SAN FRANCISCO (AP) — San Francisco is a gourmet paradise filled with Michelin-starred restaurants. And San Francisco people love dogs. So it may come as no surprise that one entrepreneur decided to combine his two passions and create what is believed to be the first restaurant made exclusively for man’s best friend.
Rhyming with fashion, Dogue opened last month in the city’s trendy Mission district.
For $75 per dog, Doggie diners can get a multi-course “Bone Appetite” featuring dishes like chicken skin waffles and filet mignon steak tartare with quail eggs.
Also included are pup human mimosas and baked goods.
Dog owner and classically trained chef Rahmi Massarweh has decided to quit her stressful job running a fine dining restaurant to dedicate herself to her new dog cafe.
Some critics have expressed outrage online about the price of pampered pets, pointing to income inequality, gentrification and urban homelessness. For the cost of a tasting menu, he can buy at least five large burritos at one of the many nearby taquerias in the Mission District.
But Massarweh said that since it opened a month ago, it has received overwhelming support from customers who appreciate having a place to pamper their pup.
On a recent Sunday, Dogue hosted three simultaneous fur baby birthday parties.
“I wanted to congratulate him.

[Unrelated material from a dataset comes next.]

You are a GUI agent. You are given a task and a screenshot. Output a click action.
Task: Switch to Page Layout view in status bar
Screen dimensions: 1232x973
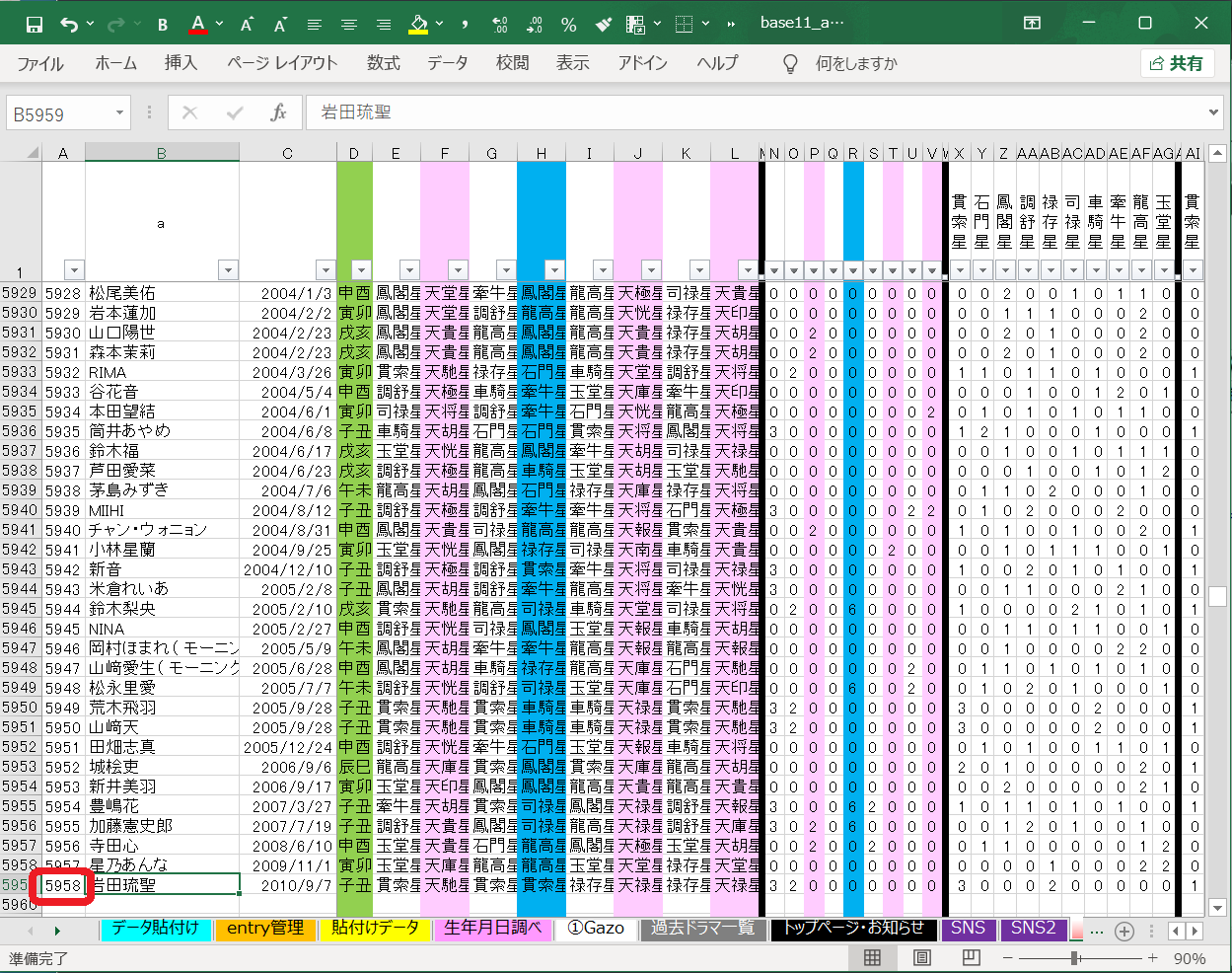921,957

I think he does too, now.
Massarweh says he spends hours cooking and preparing the service, and the ingredients he uses aren’t cheap, as a similar menu could cost as much as $500 in an expensive city. Everything is human-grade, but one bite and you’ll find that dog food is a bit bland to the human palate.
“When we make food, it’s a process. “For example, our pastries take an average of about two days to make. We know they’re eaten in two seconds.”
According to Massarweh, Dogue’s true goal is to provide dogs with fresh, healthy, natural ingredients that are easier on puppies’ stomachs than mass-produced dog food and that can make dog parents happy. is to raise awareness of
“I’ve worked in restaurants for many years, and as a chef it’s rare to walk into a dining room and touch a table and see all the guests smile,” says Massarweh. “There’s something very unique and satisfying about it.”